>> Begin Extract to read
Best Match: New relevance search for PubMed

Section 1: Use Case Identifiers

Use Case ID: HHS-NIH-00016
Agency: HHS
Op Div/Staff Div: NIH
Use Case Topic Area: Government Services (includes Benefits and Service Delivery)
Is the AI use case found in the below list of general commercial AI products and services?
None of the above.
Describe the AI system's outputs.
This AI technique leverages the intelligence of our users and cutting-edge machine-learning technology as an alternative to the traditional date-sort order that appears in many traditional search engines. Trained with past user searches with dozens of relevance-ranking factors, the Best Match algorithm demonstrates state-of-the-art retrieval performance and an improved user experience.
Stage of Development: Operation and Maintenance
Is the AI use case rights-impacting, safety-impacting, both, or neither?
Neither

Section 2: Use Case Summary

Date Initiated: 06/2016
Date when Acquisition and/or Development began: 06/2016
Date Implemented: 01/2023
Date Retired: N/A
Was the AI system involved in this use case developed (or is it to be developed) under contract(s) or in-house?
Developed in-house.
Provide the Procurement Instrument Identifier(s) (PIID) of the contract(s) used.
N/A
Is this AI use case supporting a High-Impact Service Provider (HISP) public-facing service?
N/A
Does this AI use case disseminate information to the public?
Yes
How is the agency ensuring compliance with Information Quality Act guidelines, if applicable?
This use case is operated in compliance with HHS's agencywide Information Quality Act policy and procedures.
Does this AI use case involve personally identifiable information (PII) that is maintained by the agency?
No
Has the Senior Agency Official for Privacy (SAOP) assessed the privacy risks associated with this AI use case?
ongoing

Section 3: Data and Code

Do you have access to an enterprise data catalog or agency-wide data repository that enables you to identify whether or not the necessary datasets exist and are ready to develop your use case?
No
Describe any agency-owned data used to train, fine-tune, and/or evaluate performance of the model(s) used in this use case.
The PubMed literature collection includes articles relevant to biomedicine and the life sciences, broadly defined to encompass the information needs of those working in healthcare and life sciences. The Best Match algorithm was trained on interaction data from clicks on lists of articles returned when users search the PubMed collection with search terms.
Is there available documentation for the model training and evaluation data that demonstrates the degree to which it is appropriate to be used in analysis or for making predictions?
Documentation is widely available
Which, if any, demographic variables does the AI use case explicitly use as model features?
N/A
Does this project include custom-developed code?
>> End Extract to read
**Instructions**
• 1. In the PubMed Best Match entry, what was the Best Match algorithm trained on?
• 2. Retype the part of the PubMed Best Match entry that opens with the words containing "Do you have" and closes with "for making predictions?".
>> Begin Available data
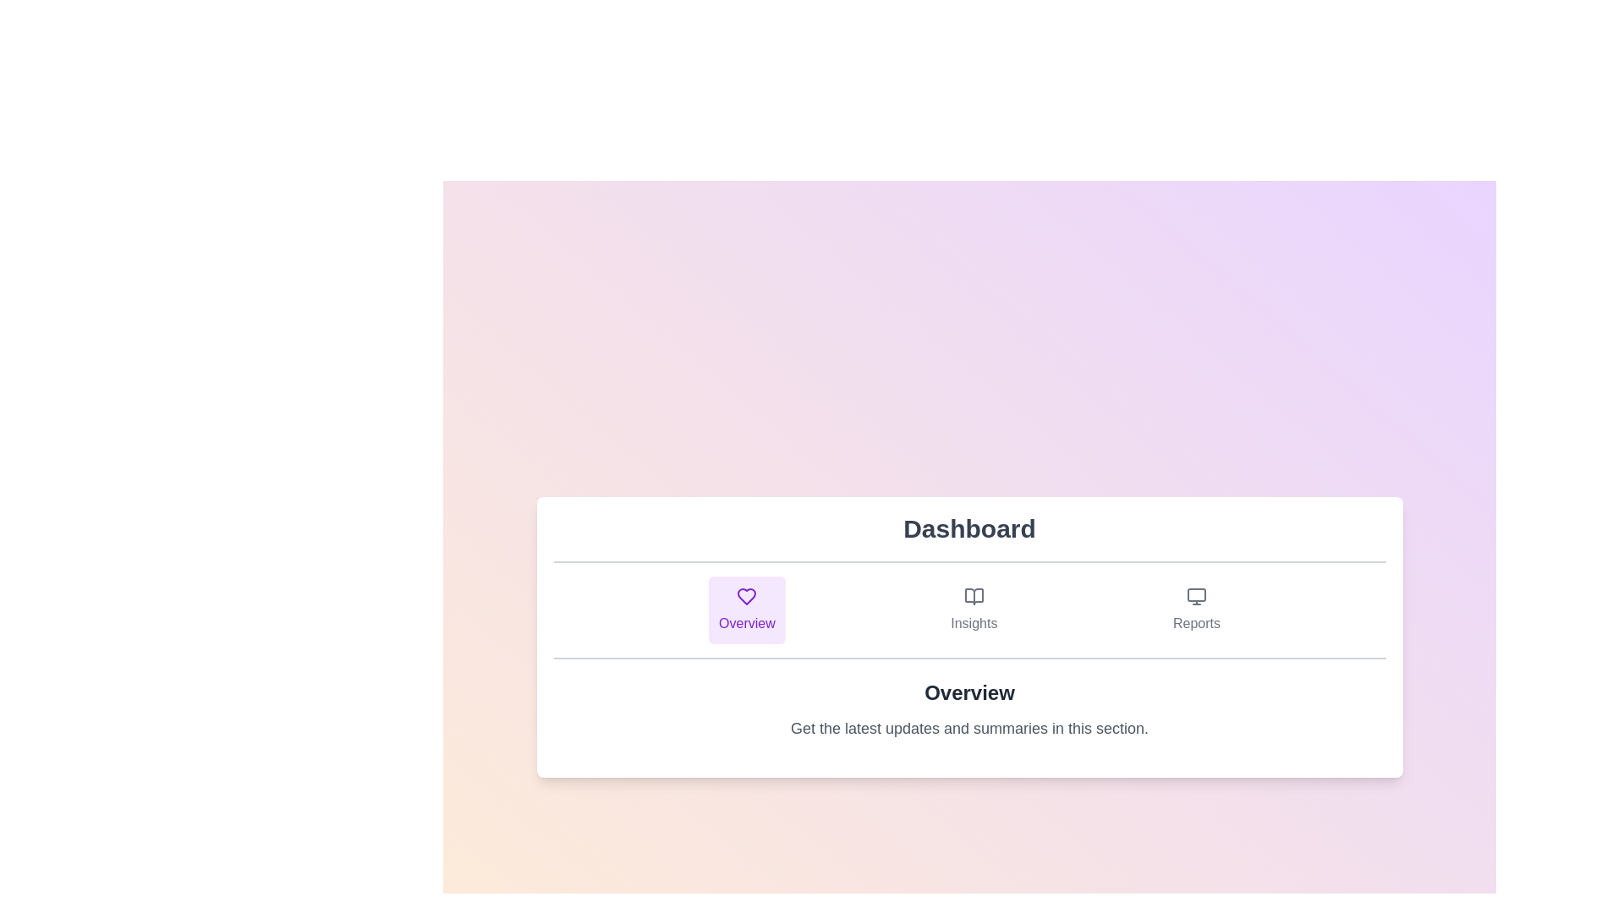 This screenshot has width=1624, height=913. I want to click on the Overview tab by clicking on its button, so click(746, 610).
>> End Available data
**Solutions to the exercise**
• 1. It was trained on interaction data from clicks on lists of articles returned when users search the PubMed collection with search terms.

• 2.
Do you have access to an enterprise data catalog or agency-wide data repository that enables you to identify whether or not the necessary datasets exist and are ready to develop your use case?
No
Describe any agency-owned data used to train, fine-tune, and/or evaluate performance of the model(s) used in this use case.
The PubMed literature collection includes articles relevant to biomedicine and the life sciences, broadly defined to encompass the information needs of those working in healthcare and life sciences. The Best Match algorithm was trained on interaction data from clicks on lists of articles returned when users search the PubMed collection with search terms.
Is there available documentation for the model training and evaluation data that demonstrates the degree to which it is appropriate to be used in analysis or for making predictions?